Dataset records:
* * * * *

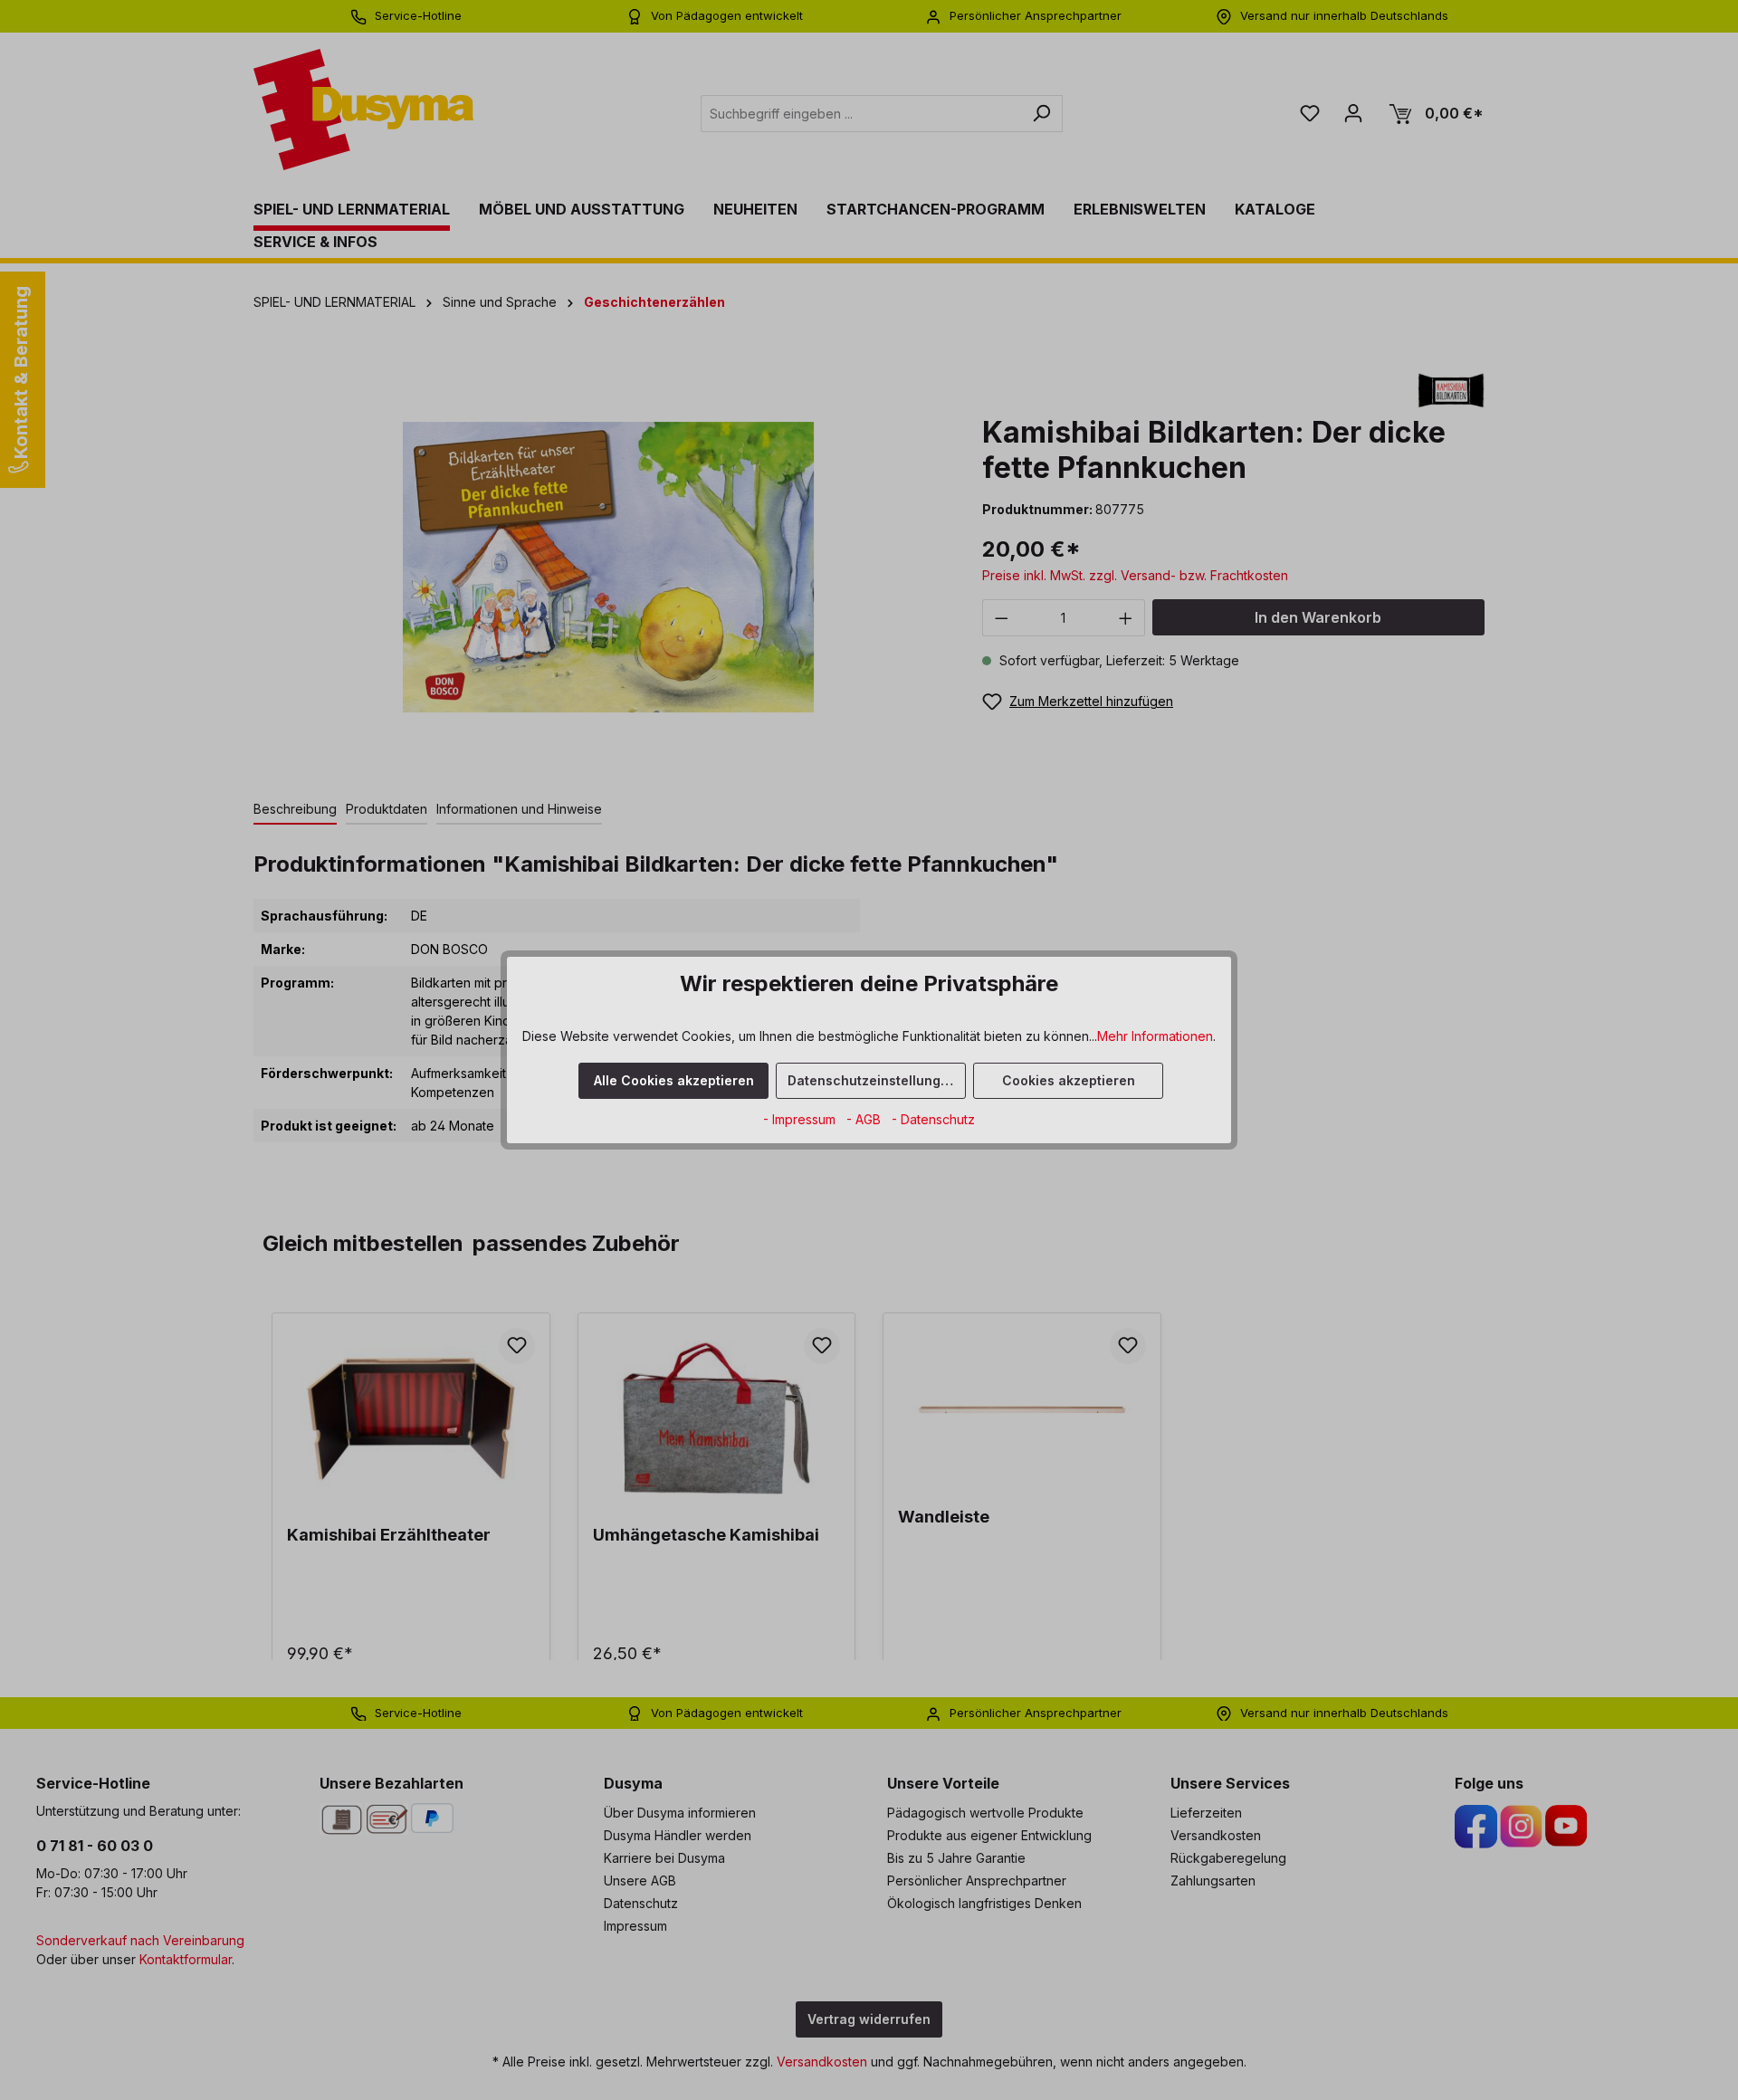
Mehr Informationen (1155, 1036)
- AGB (865, 1119)
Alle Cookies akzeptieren (674, 1080)
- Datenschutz (933, 1119)
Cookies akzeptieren (1068, 1080)
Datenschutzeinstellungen (872, 1080)
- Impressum (801, 1119)
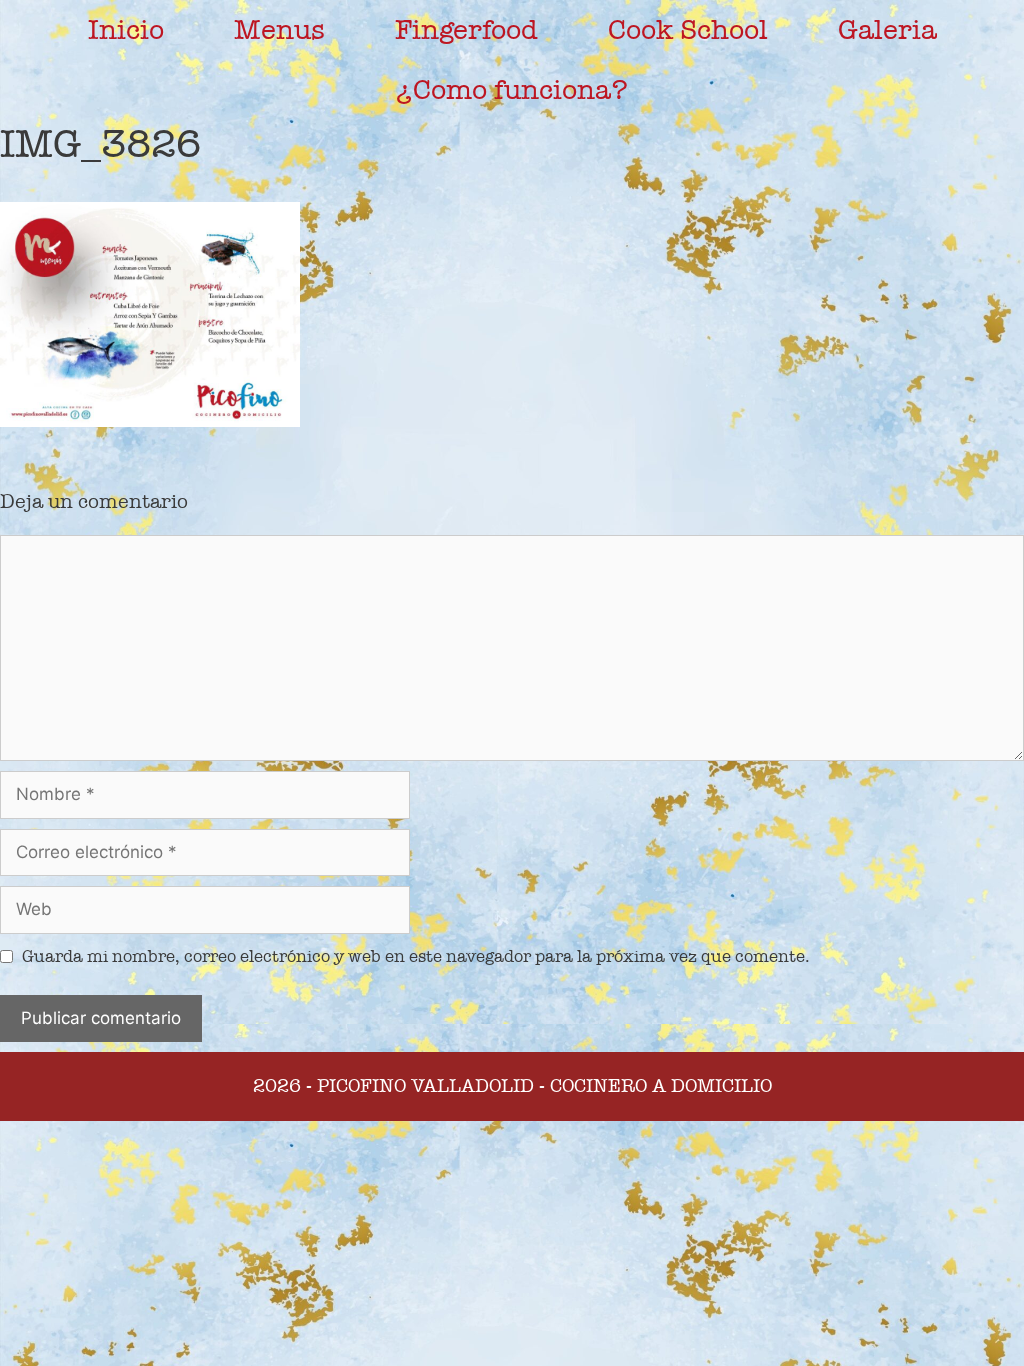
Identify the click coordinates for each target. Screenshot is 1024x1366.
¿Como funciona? (512, 90)
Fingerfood (466, 30)
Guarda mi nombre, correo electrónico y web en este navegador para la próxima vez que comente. (416, 956)
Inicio (126, 30)
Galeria (887, 30)
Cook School (688, 30)
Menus (279, 30)
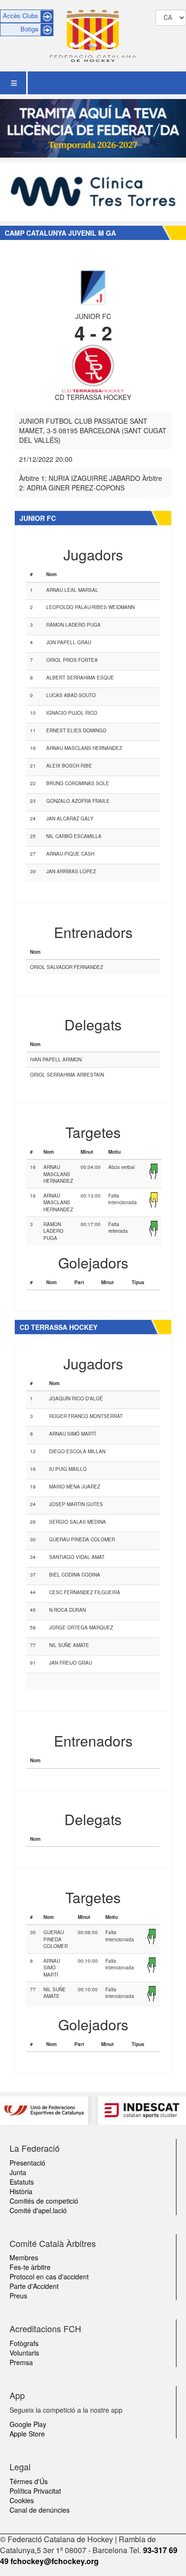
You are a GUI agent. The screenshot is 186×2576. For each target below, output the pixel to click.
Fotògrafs (24, 2343)
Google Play (28, 2424)
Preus (18, 2295)
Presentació (27, 2162)
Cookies (22, 2500)
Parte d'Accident (34, 2286)
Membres (24, 2257)
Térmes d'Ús (29, 2481)
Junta (18, 2172)
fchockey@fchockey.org (54, 2561)
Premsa (21, 2362)
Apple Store (27, 2433)
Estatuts (22, 2182)
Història (21, 2191)
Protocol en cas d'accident (49, 2276)
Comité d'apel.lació (38, 2210)
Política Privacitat (35, 2491)
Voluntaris (24, 2352)
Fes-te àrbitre (30, 2267)
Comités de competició (44, 2201)
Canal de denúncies (40, 2510)
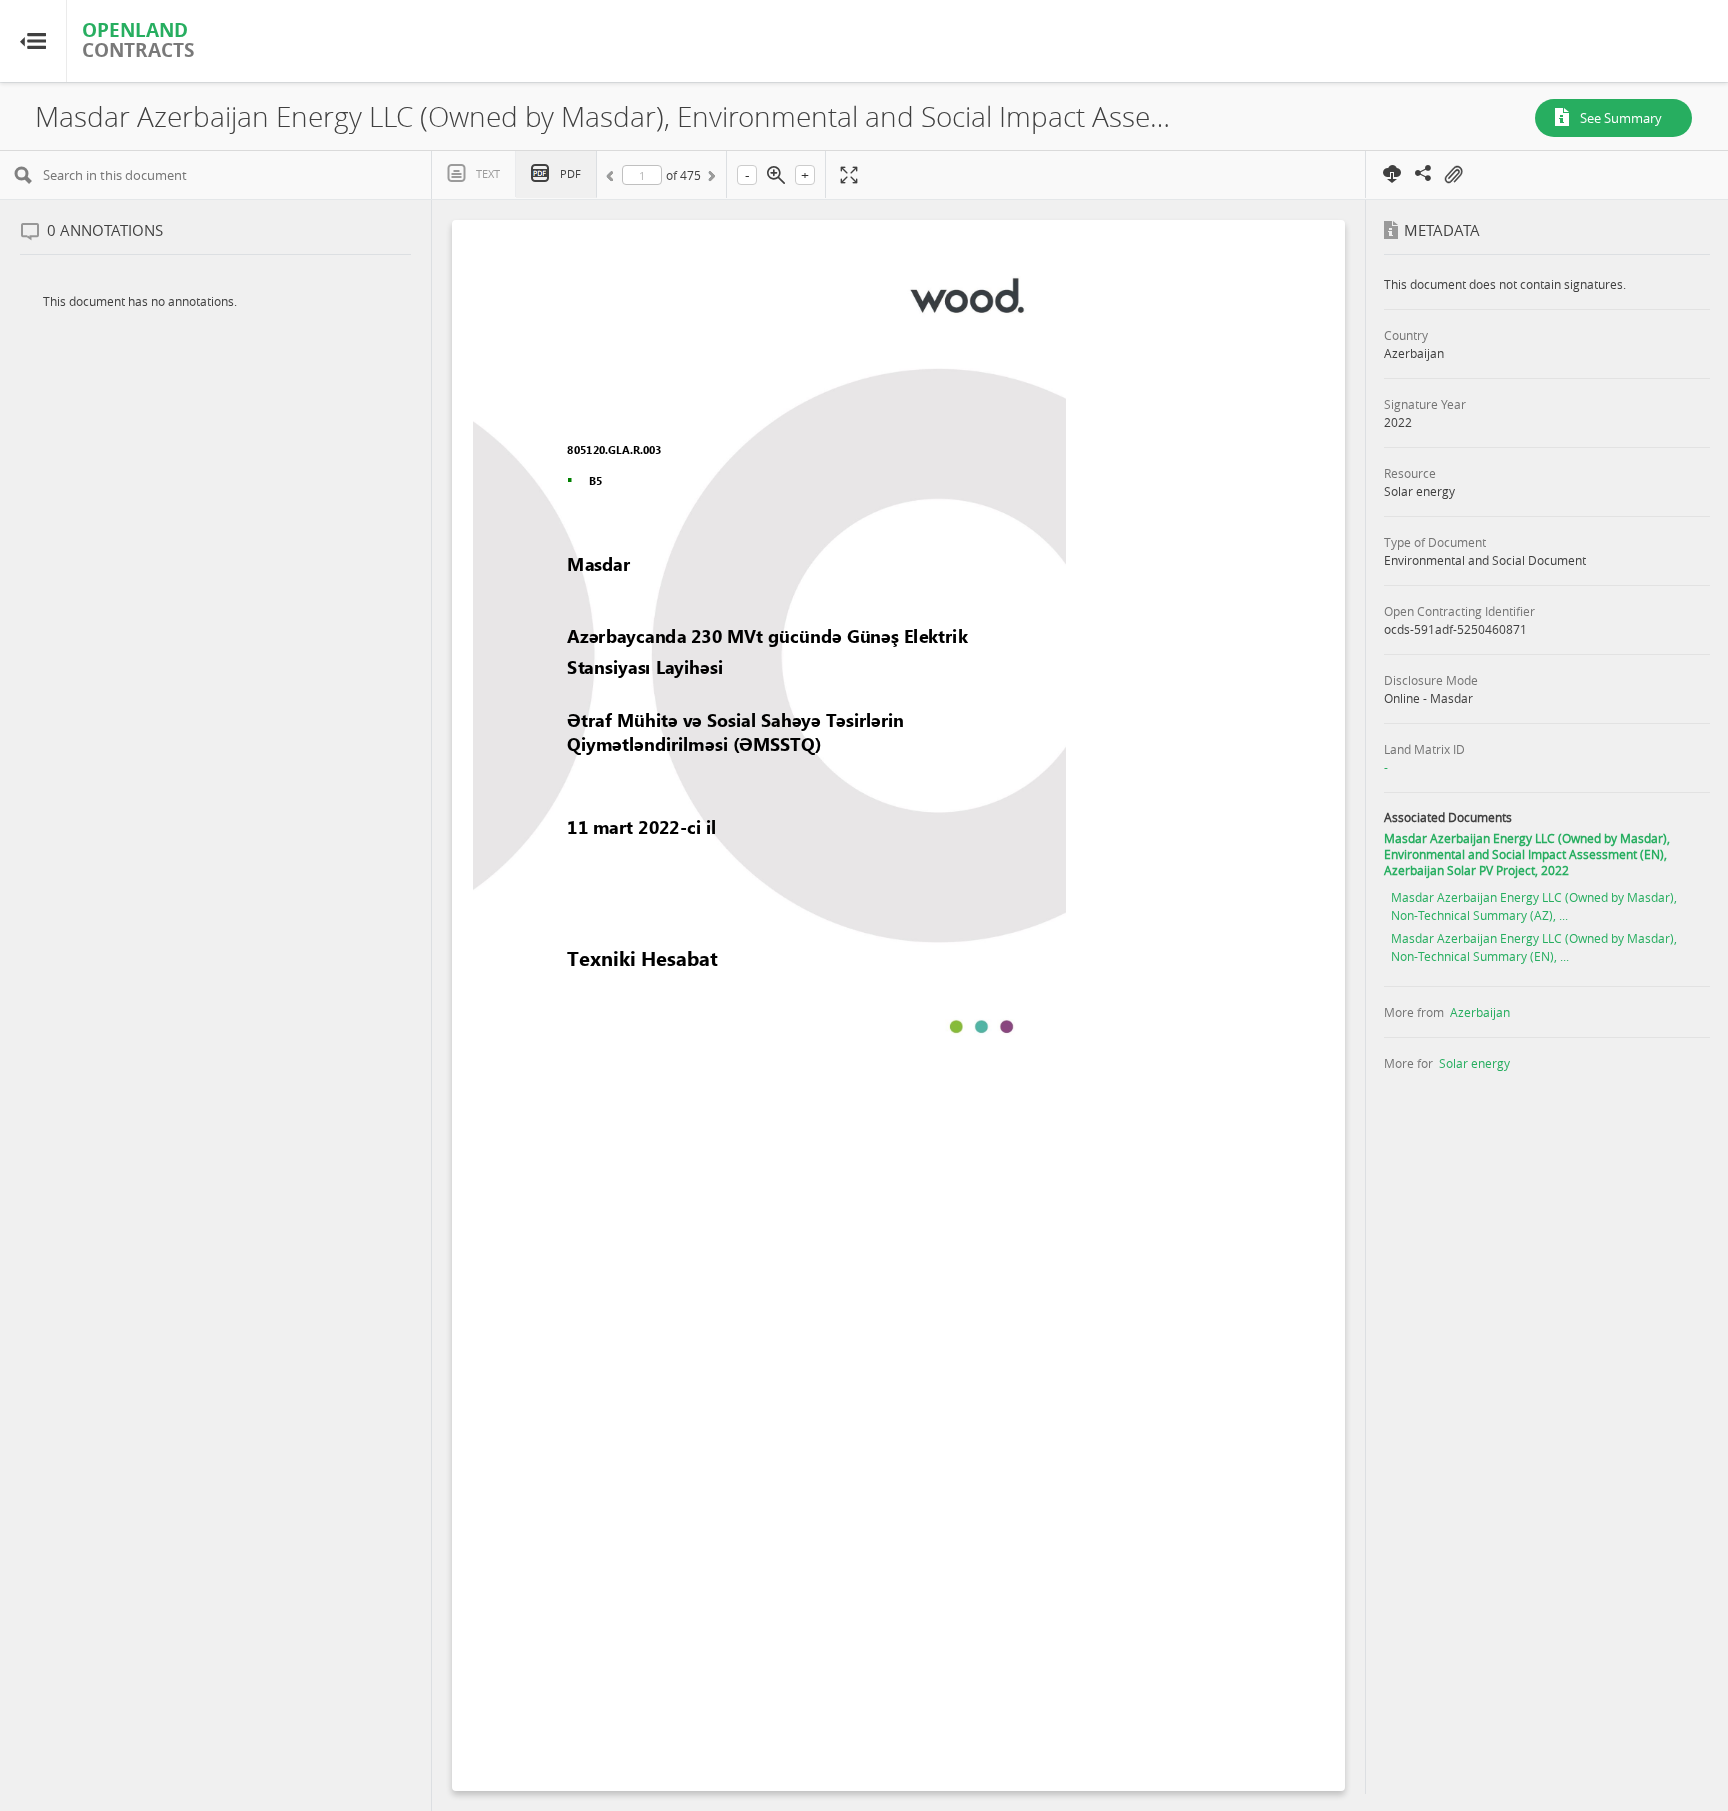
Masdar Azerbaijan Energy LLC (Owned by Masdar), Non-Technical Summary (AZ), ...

* * * * *

### EXERCISE AIM
Your task is to repeat exactly the lines from the beginning of the data to the line that contains "Identify the click", both ends included, leaving out pictures.

### TASK SOLUTION
Mehr Informationen (1155, 1036)
- AGB (865, 1119)
Alle Cookies akzeptieren (674, 1080)
- Datenschutz (933, 1119)
Cookies akzeptieren (1068, 1080)
Datenschutzeinstellungen (872, 1080)
- Impressum (801, 1119)
Identify the click coordinates for each target. Screenshot is 1024x1366.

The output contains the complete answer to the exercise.